*** Given passage
Having read quite a few accounts of North Korea, I found "The Invitation-Only Zone" a unique look into a program that is often briefly highlighted in other books. The Abduction Project pursued by North Korea in the latter part of the twentieth-century appears to be something ripped from the pages of a novel. Mr. Boynton does a superb job of highlighting both the details and scope of the project, all the while humanising those who were affected by it in one way or another.
In the course of telling this story - a story almost too strange to be true - the author takes us through important elements of the inter-relationship between Korea and Japan post-Meiji - we really don't see why until the story completes; as the author notes, he didn't realize how important this was either. The telling of this history with the story of the abductions is not meant to excuse the acts, nor is the introduction of numerous Leftist characters. (If you read the fiction or history in fiction books by W. F. Buckley you will know that communists all come from somewhere very human; they are not really spawn of Satan). The only disappointment is one I am sure the author shares: why did the kidnappings happen? For what purpose? There are many who speculate but we may never know. The return of abductees is central to Japanese politics these days; it should also be noted that many non-Japanese were also abducted, and many many more duped into going North and never being allowed to leave again.
Fascinated and gripping. A thoroughly researched yet highly readable account of the abductions of Japanese (and other) citizens by the bizarre, inscrutable North Korean regime. I could not put this down. Boynton writes with authority yet also with humility, focusing on the gentle souls whose lives were stolen.
******
— What you need to do —
A) Reproduce the part of the book reviews that begins at the words "Fascinated and gripping." and stops after the words "lives were stolen.".
B) Using the book reviews, mark each statement yes or no and quote the words that decide it: (i) Besides Japanese citizens, non-Japanese people were also abducted. (ii) The author understood from the start why the history between Korea and Japan mattered to the story. (iii) One reviewer found the book hard to put down.
*** Study material
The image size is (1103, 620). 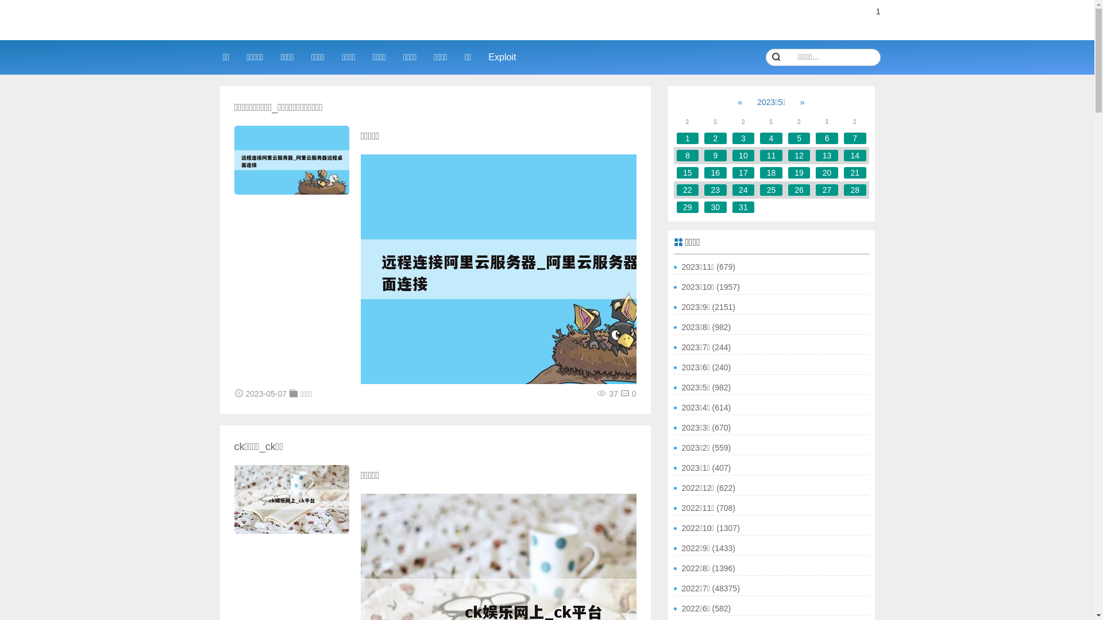 I want to click on '29', so click(x=687, y=207).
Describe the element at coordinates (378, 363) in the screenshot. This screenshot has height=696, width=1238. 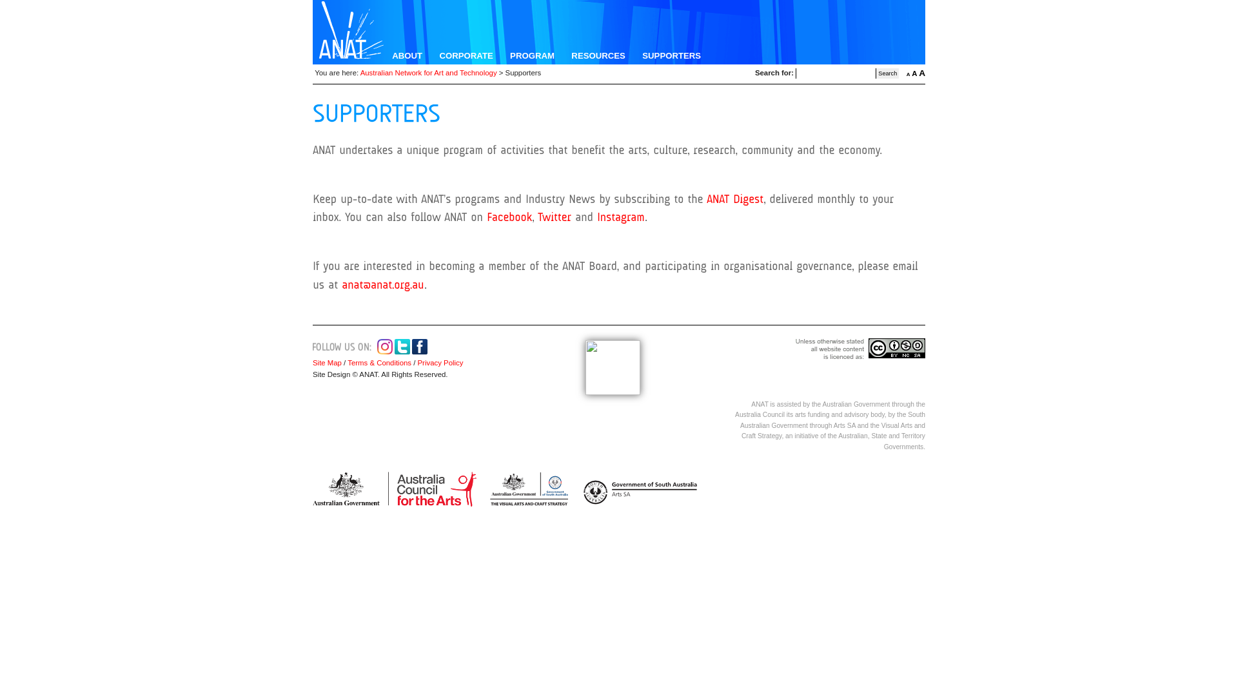
I see `'Terms & Conditions'` at that location.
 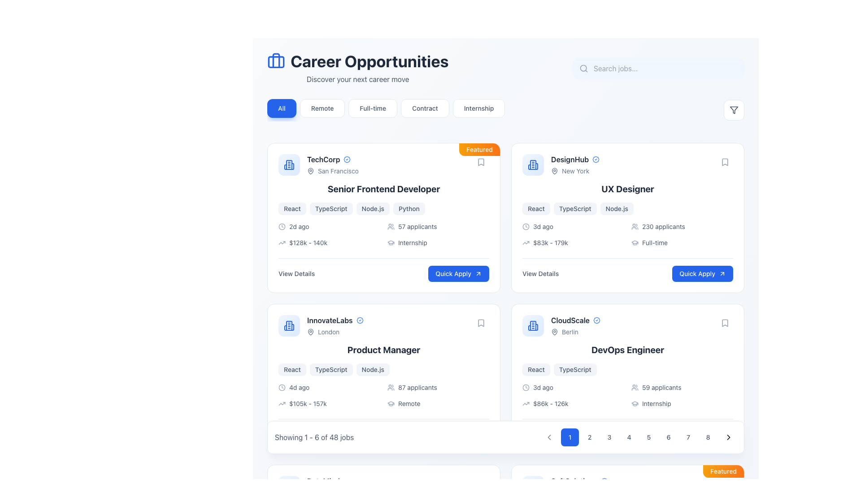 What do you see at coordinates (669, 437) in the screenshot?
I see `the pagination button labeled '6'` at bounding box center [669, 437].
******
— Answers to the exercise —
A)
Fascinated and gripping. A thoroughly researched yet highly readable account of the abductions of Japanese (and other) citizens by the bizarre, inscrutable North Korean regime. I could not put this down. Boynton writes with authority yet also with humility, focusing on the gentle souls whose lives were stolen.

B)
(i) Yes: "it should also be noted that many non-Japanese were also abducted"
(ii) No: "as the author notes, he didn't realize how important this was either"
(iii) Yes: "I could not put this down."